American film critic and author (born 1955)

Daniel M. Kimmel (born 1955) is an American film critic and author.

In September 2014, he became editor of The Jewish Advocate where he served through December 2015. He received a B.A. from the University of Rochester and a degree in law from Boston University.

Kimmel was the Boston correspondent for Variety from 1986 to 2013, and has been a TV columnist for The Boston Herald. From 1984 to 2009, he was a film reviewer for the Telegram & Gazette in Worcester, Massachusetts. His reviews can be found at NorthShoreMovies.net and the Sci-Fi Movie Page. Until his promotion he was the "Movie Maven" for The Jewish Advocate.

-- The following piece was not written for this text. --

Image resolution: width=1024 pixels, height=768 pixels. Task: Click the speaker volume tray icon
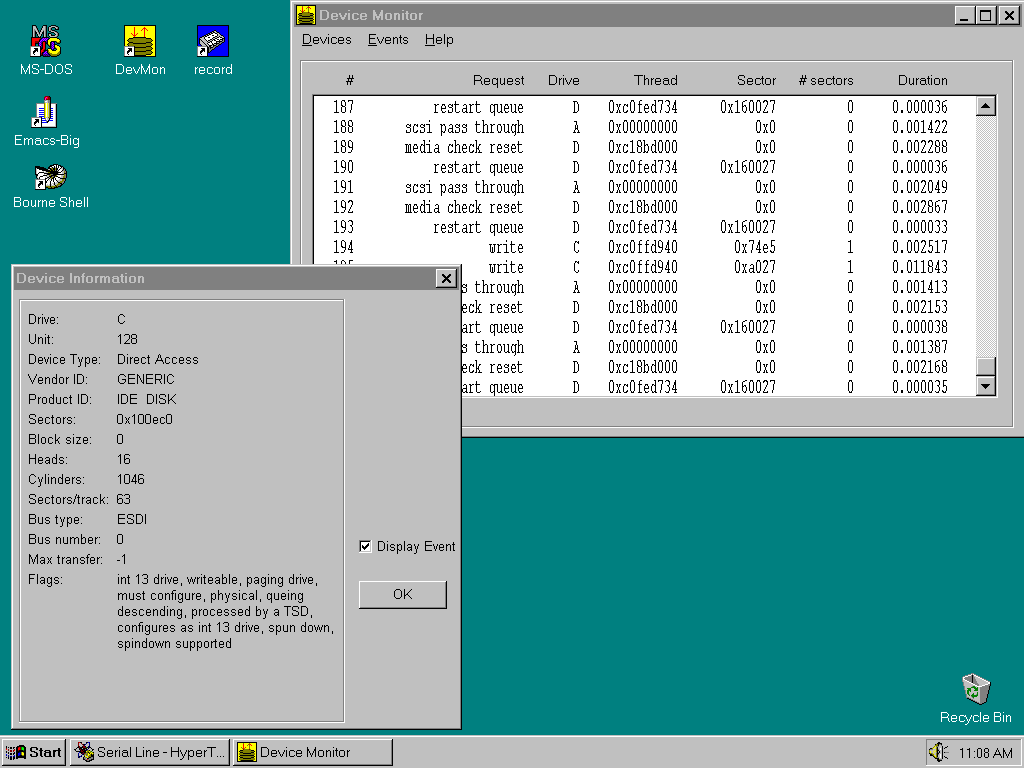pyautogui.click(x=938, y=752)
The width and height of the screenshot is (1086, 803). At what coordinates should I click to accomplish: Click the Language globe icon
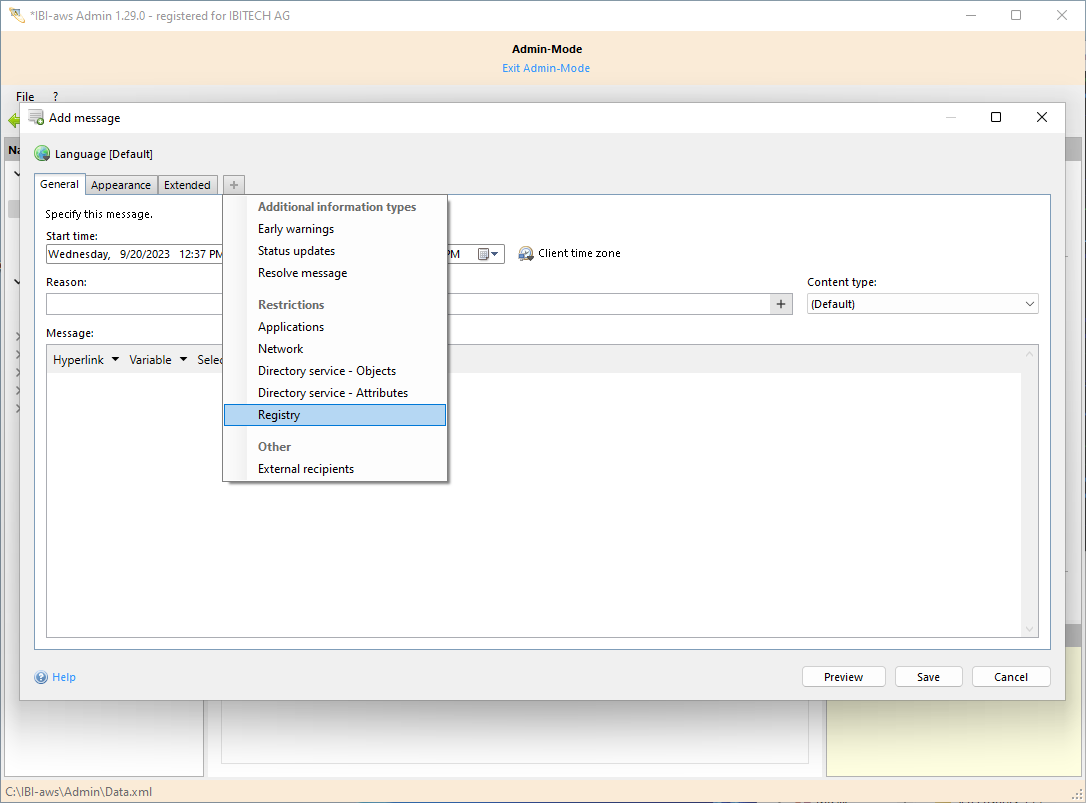(42, 154)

His essays on classic science fiction films were being published in The Internet Review of Science Fiction from 2005–2010 and are now in Space and Time magazine.

He is a past president and current member of the Boston Society of Film Critics. In May 2012, he became founding co-chair of the Boston Online Film Critics Association.

Kimmel is the author of several books and has co-written a play The Waldorf Conference about the Hollywood blacklist. His 2004 history of Fox, The Fourth Network, received the Cable Center Award for best book of the year. His collection of essays titled Jar Jar Binks Must Die was nominated for a Hugo Award in the category "Best Related Work". His novel Shh! It's a Secret was on the shortlist for the Compton Crook Award given to best first novel by the Baltimore Science Fiction Society. His latest is A Talent to Amuse. He is the 2018 recipient of the Skylark Award given by the New England Science Fiction Association.

== Books ==
- The Fourth Network: How FOX Broke the Rules and Reinvented Television
- Love Stories: Hollywood's Most Romantic Movies
- Isn't It Romantic
- The Dream Team – The Rise and Fall of DreamWorks: Lessons from the New Hollywood
- I'll Have What She's Having: Behind the Scenes of the Great Romantic Comedies
- Jar Jar Binks Must Die ... And Other Observations About Science Fiction Films
- Shh! It's a Secret – A Novel About Aliens, Hollywood, and the Bartender's Guide
- Time on My Hands: My Misadventures in Time Travel
- Father of the Bride of Frankenstein
- Banned in Boston (co-author with Deborah Hand-Cutler)
- Can Your Heart Stand the Shocking Facts?